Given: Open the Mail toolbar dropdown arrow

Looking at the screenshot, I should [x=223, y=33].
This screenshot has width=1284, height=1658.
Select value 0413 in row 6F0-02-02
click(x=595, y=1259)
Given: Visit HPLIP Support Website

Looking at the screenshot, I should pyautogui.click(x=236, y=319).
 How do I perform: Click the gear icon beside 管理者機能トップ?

◆ ◆ ◆

How to complete this task - Print the full listing again, word for word.

Output for this exercise -
Given: Open the Mail toolbar dropdown arrow

Looking at the screenshot, I should [x=223, y=33].
This screenshot has width=1284, height=1658.
Select value 0413 in row 6F0-02-02
click(x=595, y=1259)
Given: Visit HPLIP Support Website

Looking at the screenshot, I should pyautogui.click(x=236, y=319).
 How do I perform: Click the gear icon beside 管理者機能トップ?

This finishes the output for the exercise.